David Petraeus is apparently furious with this statement, warning that Karzai could undermine the war effort. Of course, he never considered that night raids and bombings and capture-and-kill missions could undermine the war effort, and deepen the commitment of the insurgency to strike back. I’m no big fan of Karzai, but it seems to me that he might have some insight into the willingness of his people to endure night raids. He does have some stake in the matter.
There’s also the matter of having a war where the occupying force is almost constantly at odds with the ruling government in the country. That could have animated the Council on Foreign Relations study which counseled a drawdown of forces in Afghanistan.
The 25-member task force of the Council on Foreign Relations, led by two key officials in the George W. Bush and Bill Clinton administrations, is urging the White House to make some tough decisions on the war, which is costing billions of dollars a month at a time when the United States is dealing with massive deficits and a painfully slow economic recovery.
“The cloudy picture and high costs raise the question of whether the United States should now downsize its ambitions and reduce its military presence in Afghanistan,” the council’s task force said in a 98-page report.
“We are mindful of the real threat we face. But we are also aware of the costs of the present strategy. We cannot accept these costs unless the strategy begins to show signs of progress.” […]

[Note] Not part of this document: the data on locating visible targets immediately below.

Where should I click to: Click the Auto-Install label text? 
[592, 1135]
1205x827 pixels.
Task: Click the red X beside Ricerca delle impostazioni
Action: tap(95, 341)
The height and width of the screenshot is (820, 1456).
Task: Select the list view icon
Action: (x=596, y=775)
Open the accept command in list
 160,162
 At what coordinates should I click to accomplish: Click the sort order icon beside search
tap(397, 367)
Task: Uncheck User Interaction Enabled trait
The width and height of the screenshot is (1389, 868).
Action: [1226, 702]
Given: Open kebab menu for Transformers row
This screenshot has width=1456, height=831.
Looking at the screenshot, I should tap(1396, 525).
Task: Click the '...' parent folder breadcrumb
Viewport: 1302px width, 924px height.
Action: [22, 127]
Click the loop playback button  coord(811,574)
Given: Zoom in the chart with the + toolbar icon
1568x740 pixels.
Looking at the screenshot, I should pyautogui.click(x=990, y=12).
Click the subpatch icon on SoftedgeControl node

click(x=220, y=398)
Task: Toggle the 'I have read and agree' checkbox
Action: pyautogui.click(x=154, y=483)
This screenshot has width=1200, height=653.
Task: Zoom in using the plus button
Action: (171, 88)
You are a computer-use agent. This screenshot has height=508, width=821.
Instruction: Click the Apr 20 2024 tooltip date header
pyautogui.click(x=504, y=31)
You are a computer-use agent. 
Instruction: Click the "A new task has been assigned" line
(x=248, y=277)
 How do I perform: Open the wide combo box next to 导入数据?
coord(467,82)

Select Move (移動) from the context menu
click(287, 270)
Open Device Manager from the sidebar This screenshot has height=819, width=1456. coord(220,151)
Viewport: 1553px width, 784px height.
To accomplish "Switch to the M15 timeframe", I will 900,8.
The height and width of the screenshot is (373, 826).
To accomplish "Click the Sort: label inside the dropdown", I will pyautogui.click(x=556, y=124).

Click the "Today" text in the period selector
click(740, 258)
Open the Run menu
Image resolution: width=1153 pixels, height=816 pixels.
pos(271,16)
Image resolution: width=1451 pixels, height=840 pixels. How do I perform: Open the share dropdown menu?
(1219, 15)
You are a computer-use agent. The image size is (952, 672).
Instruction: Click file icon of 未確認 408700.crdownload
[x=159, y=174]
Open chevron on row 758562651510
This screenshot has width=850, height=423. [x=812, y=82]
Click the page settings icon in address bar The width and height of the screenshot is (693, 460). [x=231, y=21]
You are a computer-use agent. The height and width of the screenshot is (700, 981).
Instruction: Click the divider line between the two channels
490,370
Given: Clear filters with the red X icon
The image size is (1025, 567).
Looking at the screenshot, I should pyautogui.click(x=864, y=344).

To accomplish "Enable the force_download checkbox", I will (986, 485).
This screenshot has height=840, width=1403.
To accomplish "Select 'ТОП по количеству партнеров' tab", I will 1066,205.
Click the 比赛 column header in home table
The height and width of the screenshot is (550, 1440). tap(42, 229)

“If the December 2010 review of U.S. strategy in Afghanistan concludes that the present strategy is not working, the task force recommends that a shift to a more limited mission at a substantially reduced level of military force would be warranted,” the Council on Foreign Relations report said.
The December review will show progress in Afghanistan; it’s just impossible to know whether that progress is real. Independent analysts have found none of the same evidence as the military, which is driving the review. This report, not from hippies but a number of Washington greybeards, says that 10-20,000 troops would be all that’s needed to fight the kinds of militants who present any remote threat to US national security.
Or, we can keep terrorizing the Afghan people and disobeying the political leadership. That’s always worked before.